### EXCERPTED TEXT
━━━━━━━━━━
Norms and Necessity

Norms And Necessity

Amie L. Thomasson, Norms and Necessity, Oxford University Press, 2020, 252pp., $82.00 (hbk), ISBN 9780190098193.

Reviewed by Marc A. Moffett, University of Texas, El Paso

2023.04.2


In Norms and Necessity, Amie Thomasson (2020) sets out to develop a normative theory of our metaphysical modal vocabulary as an alternative to what she dubs the descriptivist mainstream. As she describes it, “Modal normativism [aims to] provide a way of understanding metaphysical modality in terms of deontic modality” (15). Specifically, her goal is to argue that metaphysical modal (hereafter, m-modal) vocabulary enables us to “make explicit, endorse, or renegotiate the rules of use of our terms (and what follows from them) in particularly useful ways” (64). I do not find her argument convincing for reasons I will try to articulate in this review. Despite this disagreement, however, there is much of value in the book, and it is an important contribution.
━━━━━━━━━━
### TASK STATEMENT
Condense the review paragraph that begins "In Norms and Necessity, Amie Thomasson" into a short bulleted list of its main points.
━━━━━━━━━━
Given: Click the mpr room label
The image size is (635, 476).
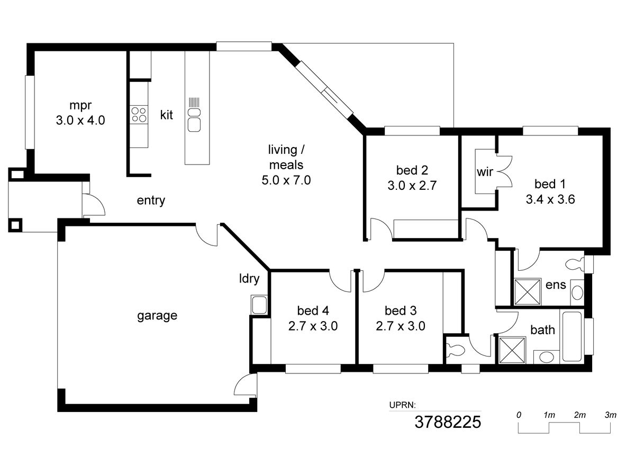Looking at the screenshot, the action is point(80,105).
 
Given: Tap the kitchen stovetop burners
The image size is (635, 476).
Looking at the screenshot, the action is point(139,114).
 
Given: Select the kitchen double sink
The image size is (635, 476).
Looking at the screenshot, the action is point(194,120).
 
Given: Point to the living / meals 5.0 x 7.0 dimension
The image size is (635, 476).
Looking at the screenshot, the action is point(286,180).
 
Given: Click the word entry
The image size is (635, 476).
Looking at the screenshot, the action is point(151,200).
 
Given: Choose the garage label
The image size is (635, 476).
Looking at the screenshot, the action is point(157,315).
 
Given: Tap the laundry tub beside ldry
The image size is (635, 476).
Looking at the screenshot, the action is point(259,305).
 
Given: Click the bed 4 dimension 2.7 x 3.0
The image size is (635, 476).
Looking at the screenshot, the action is point(313,326).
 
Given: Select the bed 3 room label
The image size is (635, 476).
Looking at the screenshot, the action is point(401,310).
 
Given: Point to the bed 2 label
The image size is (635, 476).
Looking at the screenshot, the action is point(412,170).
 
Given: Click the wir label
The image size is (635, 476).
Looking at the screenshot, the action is point(485,172).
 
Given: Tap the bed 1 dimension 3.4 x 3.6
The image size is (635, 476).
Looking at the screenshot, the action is point(550,199).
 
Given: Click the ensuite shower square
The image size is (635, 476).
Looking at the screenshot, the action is point(528,291).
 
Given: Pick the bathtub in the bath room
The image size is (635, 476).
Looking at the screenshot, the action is point(572,336).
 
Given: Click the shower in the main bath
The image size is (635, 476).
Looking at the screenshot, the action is point(512,350).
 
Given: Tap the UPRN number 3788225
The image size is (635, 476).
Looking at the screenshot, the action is point(448,422).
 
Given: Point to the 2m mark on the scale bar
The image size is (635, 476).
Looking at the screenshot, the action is point(580,415).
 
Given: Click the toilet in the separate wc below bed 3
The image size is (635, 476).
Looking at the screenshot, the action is point(455,351).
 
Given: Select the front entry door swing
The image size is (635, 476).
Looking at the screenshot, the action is point(94,205).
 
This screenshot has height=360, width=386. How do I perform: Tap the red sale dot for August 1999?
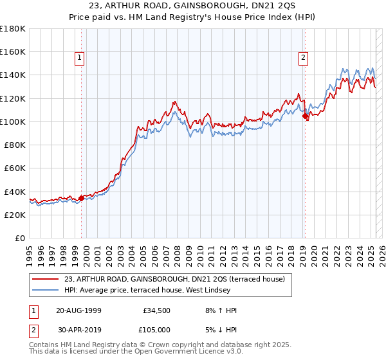(82, 198)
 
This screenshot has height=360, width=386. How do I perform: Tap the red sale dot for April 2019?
(306, 116)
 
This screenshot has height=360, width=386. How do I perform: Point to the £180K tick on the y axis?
(13, 29)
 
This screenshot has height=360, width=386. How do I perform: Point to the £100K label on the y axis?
(13, 122)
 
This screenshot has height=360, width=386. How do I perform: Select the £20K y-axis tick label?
(15, 215)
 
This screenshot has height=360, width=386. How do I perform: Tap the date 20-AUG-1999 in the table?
(78, 310)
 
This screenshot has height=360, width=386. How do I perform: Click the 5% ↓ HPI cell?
(219, 329)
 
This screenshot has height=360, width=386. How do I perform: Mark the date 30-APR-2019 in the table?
(78, 329)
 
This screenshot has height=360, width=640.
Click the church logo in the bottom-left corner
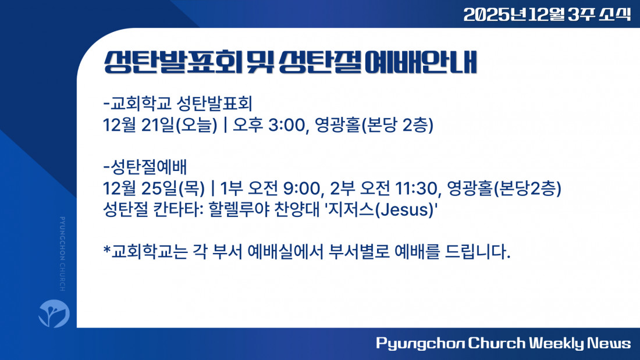point(54,313)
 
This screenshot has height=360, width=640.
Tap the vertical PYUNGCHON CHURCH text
point(62,254)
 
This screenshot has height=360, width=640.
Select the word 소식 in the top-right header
point(615,15)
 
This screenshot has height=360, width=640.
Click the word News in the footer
point(609,343)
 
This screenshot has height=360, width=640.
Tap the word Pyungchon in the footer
point(420,344)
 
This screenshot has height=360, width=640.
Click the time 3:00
point(286,125)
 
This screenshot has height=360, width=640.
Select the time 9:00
point(301,188)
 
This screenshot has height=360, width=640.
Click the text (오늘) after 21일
point(196,125)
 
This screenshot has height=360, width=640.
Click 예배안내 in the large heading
point(421,62)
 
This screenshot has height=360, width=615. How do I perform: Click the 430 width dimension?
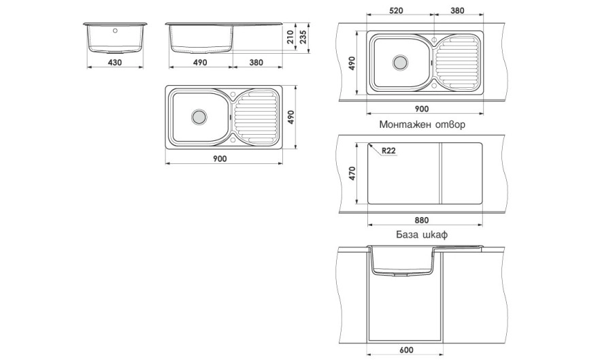pos(115,63)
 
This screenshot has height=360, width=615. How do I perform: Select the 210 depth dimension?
pos(291,37)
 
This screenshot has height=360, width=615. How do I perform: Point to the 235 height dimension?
pos(304,35)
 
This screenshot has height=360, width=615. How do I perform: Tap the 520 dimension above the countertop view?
pos(397,11)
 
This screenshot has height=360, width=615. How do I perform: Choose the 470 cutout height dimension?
pos(351,173)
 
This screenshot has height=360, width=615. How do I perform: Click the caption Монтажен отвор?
pos(425,125)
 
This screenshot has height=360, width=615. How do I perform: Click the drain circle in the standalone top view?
pos(199,116)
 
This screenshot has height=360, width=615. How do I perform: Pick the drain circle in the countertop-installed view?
pos(400,62)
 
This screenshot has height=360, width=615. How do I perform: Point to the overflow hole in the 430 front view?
pos(115,31)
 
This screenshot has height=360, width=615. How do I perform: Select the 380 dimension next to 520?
pos(457,11)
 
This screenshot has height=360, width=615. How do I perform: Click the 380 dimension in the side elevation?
pos(256,63)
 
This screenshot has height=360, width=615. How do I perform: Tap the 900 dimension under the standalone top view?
pos(219,159)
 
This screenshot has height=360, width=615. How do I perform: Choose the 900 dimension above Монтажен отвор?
pos(422,109)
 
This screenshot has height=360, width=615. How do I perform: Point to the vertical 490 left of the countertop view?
pos(352,63)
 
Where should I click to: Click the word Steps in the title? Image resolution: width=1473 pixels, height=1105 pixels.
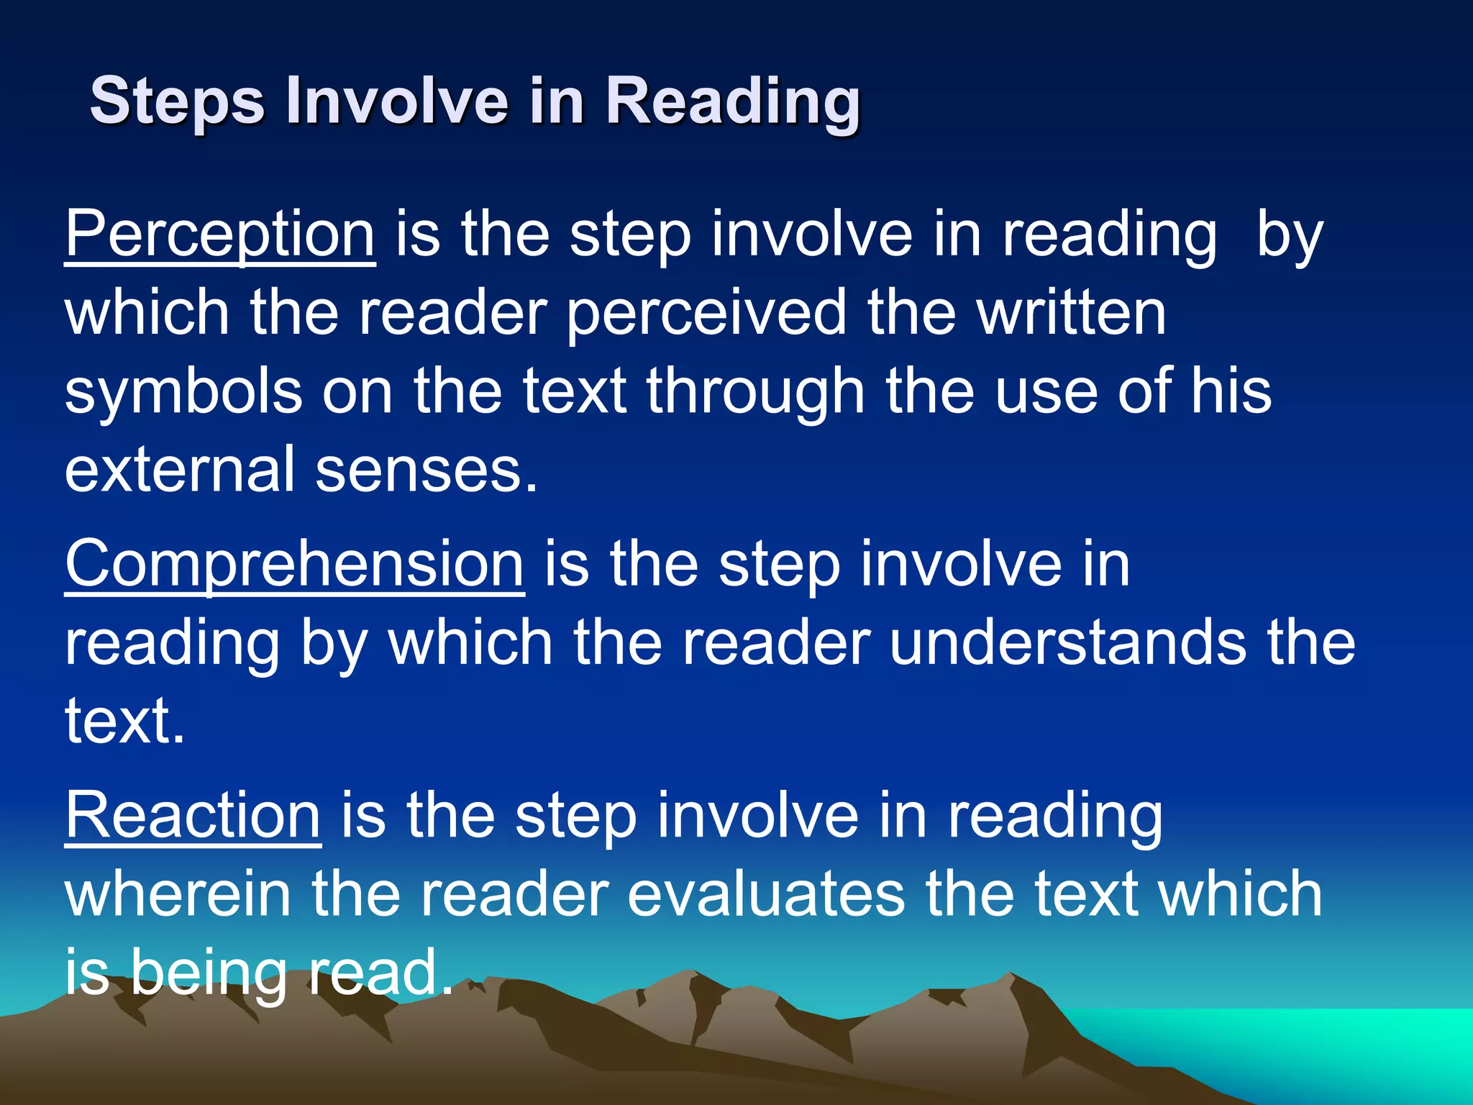(x=177, y=101)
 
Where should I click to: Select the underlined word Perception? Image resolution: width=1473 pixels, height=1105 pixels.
(x=220, y=234)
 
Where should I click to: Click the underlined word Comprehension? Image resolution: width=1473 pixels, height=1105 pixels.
(x=295, y=564)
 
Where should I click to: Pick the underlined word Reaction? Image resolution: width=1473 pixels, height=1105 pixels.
(x=193, y=816)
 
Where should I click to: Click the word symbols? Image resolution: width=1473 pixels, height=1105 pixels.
(x=183, y=391)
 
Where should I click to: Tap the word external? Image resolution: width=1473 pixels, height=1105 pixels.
(x=180, y=469)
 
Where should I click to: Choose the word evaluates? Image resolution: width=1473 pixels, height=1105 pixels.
(x=766, y=894)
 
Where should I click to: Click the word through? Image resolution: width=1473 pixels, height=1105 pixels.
(x=755, y=393)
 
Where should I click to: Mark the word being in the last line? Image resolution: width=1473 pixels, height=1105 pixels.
(x=209, y=973)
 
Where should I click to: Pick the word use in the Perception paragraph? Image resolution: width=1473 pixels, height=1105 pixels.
(x=1046, y=393)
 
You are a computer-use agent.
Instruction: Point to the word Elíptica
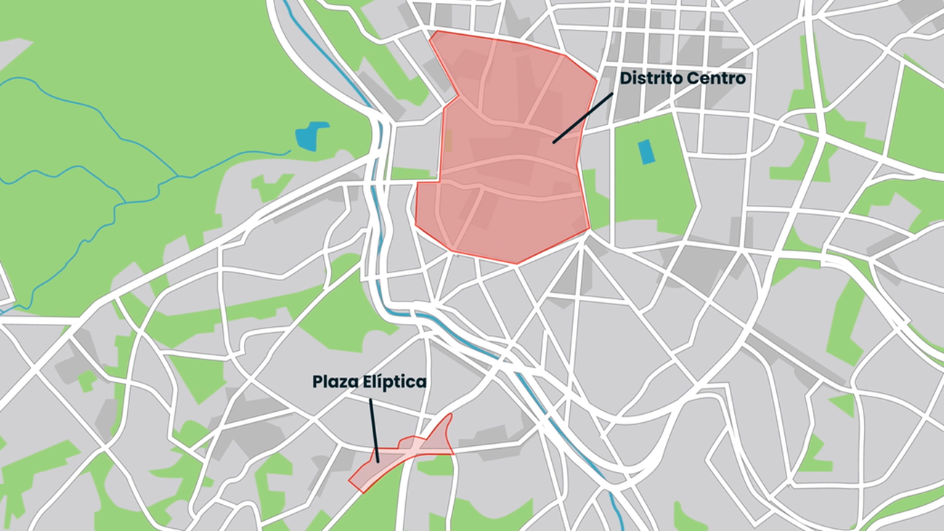396,381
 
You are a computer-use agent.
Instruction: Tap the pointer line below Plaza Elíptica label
373,429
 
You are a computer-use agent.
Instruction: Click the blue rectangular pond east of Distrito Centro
646,151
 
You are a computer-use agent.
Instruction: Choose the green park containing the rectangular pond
654,182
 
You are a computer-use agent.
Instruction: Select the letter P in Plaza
318,381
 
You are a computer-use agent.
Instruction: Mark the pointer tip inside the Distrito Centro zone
553,142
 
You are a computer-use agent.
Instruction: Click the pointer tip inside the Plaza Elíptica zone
378,462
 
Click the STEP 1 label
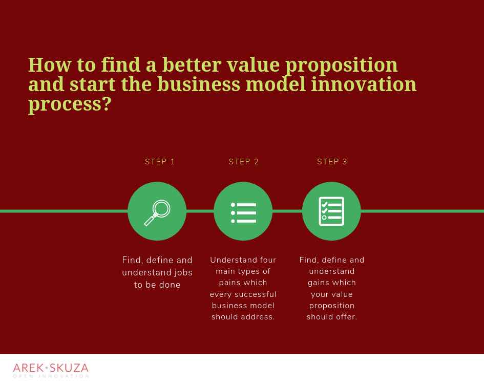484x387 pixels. tap(160, 162)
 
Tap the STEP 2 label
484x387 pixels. tap(244, 162)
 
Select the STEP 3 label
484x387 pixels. tap(332, 162)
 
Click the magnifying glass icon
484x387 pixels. tap(157, 212)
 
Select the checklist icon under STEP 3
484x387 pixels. tap(331, 211)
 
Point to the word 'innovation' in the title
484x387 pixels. tap(364, 84)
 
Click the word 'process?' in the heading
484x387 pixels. tap(70, 104)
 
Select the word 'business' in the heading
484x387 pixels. tap(198, 84)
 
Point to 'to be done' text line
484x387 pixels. tap(157, 285)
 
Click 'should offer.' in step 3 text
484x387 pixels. tap(332, 317)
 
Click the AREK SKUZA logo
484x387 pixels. tap(51, 370)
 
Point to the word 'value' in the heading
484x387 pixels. tap(253, 65)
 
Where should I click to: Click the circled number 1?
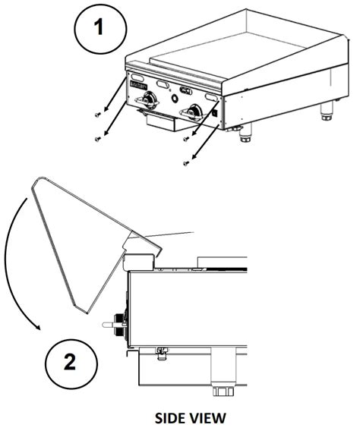100,29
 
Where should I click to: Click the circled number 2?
71,363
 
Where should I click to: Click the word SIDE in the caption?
169,418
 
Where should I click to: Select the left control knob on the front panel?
149,100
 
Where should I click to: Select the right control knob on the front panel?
194,113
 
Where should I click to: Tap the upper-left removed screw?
97,114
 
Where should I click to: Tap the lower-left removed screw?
97,139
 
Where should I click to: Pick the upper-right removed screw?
186,139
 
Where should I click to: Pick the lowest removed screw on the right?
186,163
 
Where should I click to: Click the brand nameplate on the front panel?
138,85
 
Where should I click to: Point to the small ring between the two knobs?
175,98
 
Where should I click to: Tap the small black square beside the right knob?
214,113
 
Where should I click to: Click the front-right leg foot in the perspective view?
245,136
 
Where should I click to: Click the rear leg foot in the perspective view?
327,114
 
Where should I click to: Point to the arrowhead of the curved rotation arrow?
37,327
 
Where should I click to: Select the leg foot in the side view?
223,391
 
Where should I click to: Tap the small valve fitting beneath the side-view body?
162,353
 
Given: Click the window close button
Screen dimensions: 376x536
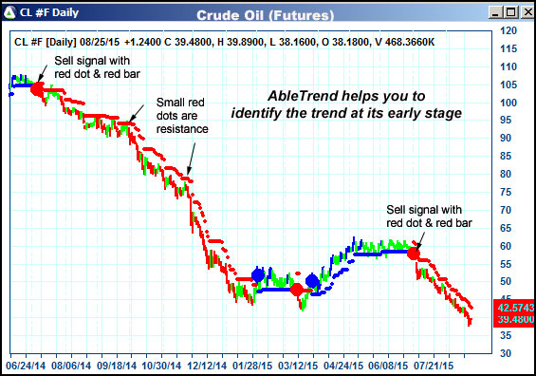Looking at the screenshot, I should point(526,12).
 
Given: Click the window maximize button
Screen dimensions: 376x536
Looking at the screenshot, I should point(508,12).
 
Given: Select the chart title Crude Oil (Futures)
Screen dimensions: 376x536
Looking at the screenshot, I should point(266,16).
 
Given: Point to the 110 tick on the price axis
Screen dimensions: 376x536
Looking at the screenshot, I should point(509,67).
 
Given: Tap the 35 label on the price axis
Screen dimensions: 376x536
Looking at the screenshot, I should point(508,335).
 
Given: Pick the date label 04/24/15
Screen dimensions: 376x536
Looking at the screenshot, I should point(344,364).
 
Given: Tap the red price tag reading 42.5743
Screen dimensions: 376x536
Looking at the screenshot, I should point(514,309).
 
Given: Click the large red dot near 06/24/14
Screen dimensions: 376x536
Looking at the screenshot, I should point(37,88).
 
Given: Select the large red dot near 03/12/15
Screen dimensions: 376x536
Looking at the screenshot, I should point(297,289).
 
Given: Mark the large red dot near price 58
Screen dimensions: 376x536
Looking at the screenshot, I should point(414,254).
━━━━━━━━━━
### EXPECTED ANSWER
- In Norms and Necessity (2020), Amie Thomasson develops a normative theory of our metaphysical modal vocabulary as an alternative to what she calls the descriptivist mainstream.
- Her modal normativism aims to understand metaphysical modality in terms of deontic modality.
- She argues that metaphysical modal (m-modal) vocabulary lets us make explicit, endorse, or renegotiate the rules of use of our terms in particularly useful ways.
- The reviewer does not find her argument convincing.
- Even so, the reviewer considers the book valuable and an important contribution.